O álbum traz um forró ainda próximo da tradição pé de serra, mas com modernizações, a exemplo do uso de sintetizador. Você buscou um equilíbrio?
As pessoas têm essa ideia de que o forró é uma coisa muito engessada, mas quando a gente vai pesquisando um pouquinho mais e vivenciando para longe das capitais, é possível perceber que o ritmo é cíclico, no sentido de dialogar com a maneira que as músicas estão sendo feitas em cada época. Tenho o mestre Asissão, de Serra Talhada, que foi um dos primeiros a introduzir a bateria eletrônica no forró, entre os anos 1980 e 1990. Ele recebeu muita crítica na época, mas hoje é estudado como artista porque tinha uma pesquisa muito séria nisso. Para mim, não tem muito isso de 'forró tem que ser desse jeito ou daquele jeito'. O importante da música é falar sobre o seu tempo, sobre o seu povo. Para mim, não é sobre como falar, é sobre o que falar. O forró está bem representado, seja com bateria ou sanfona. Apesar disso tudo, a minha pesquisa é calcada no trio: sanfona, zabumba e triângulo.

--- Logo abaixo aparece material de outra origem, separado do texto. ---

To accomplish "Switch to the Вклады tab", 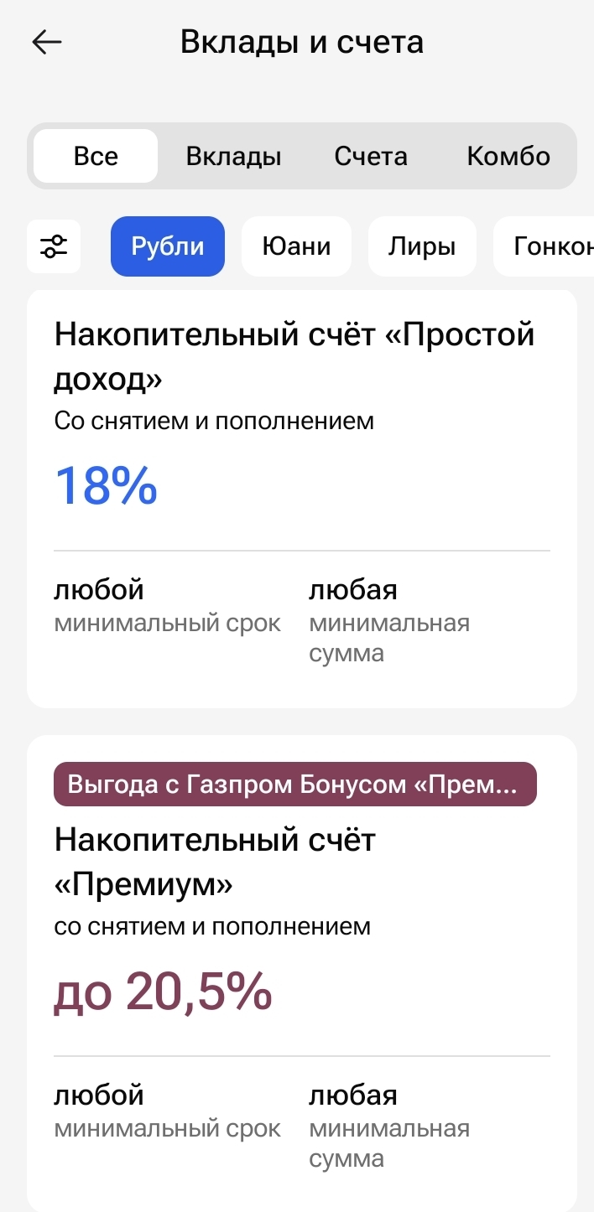I will coord(233,156).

Ainda sobre essa modernização do forró, existem algumas opiniões mais conservadoras no sentido de considerar que algumas vertentes modernas não são "forró". Você compartilha desse pensamento?
O forró é uma expressão da classe trabalhadora no final de semana, tendo essa função política de ser acesso à cultura e à diversão. Não vejo o forró de uma forma conservadora. Pelo contrário, acho que por ser uma linguagem que, por muitas pessoas terem identificação, gera oportunidades. Enxergo o forró muito mais como uma ferramenta para uma luta política do que o contrário. Não entendo que o forró tenha um viés político independente. Através do forró, podemos ser conservadores ou não. Eu prefiro não ser.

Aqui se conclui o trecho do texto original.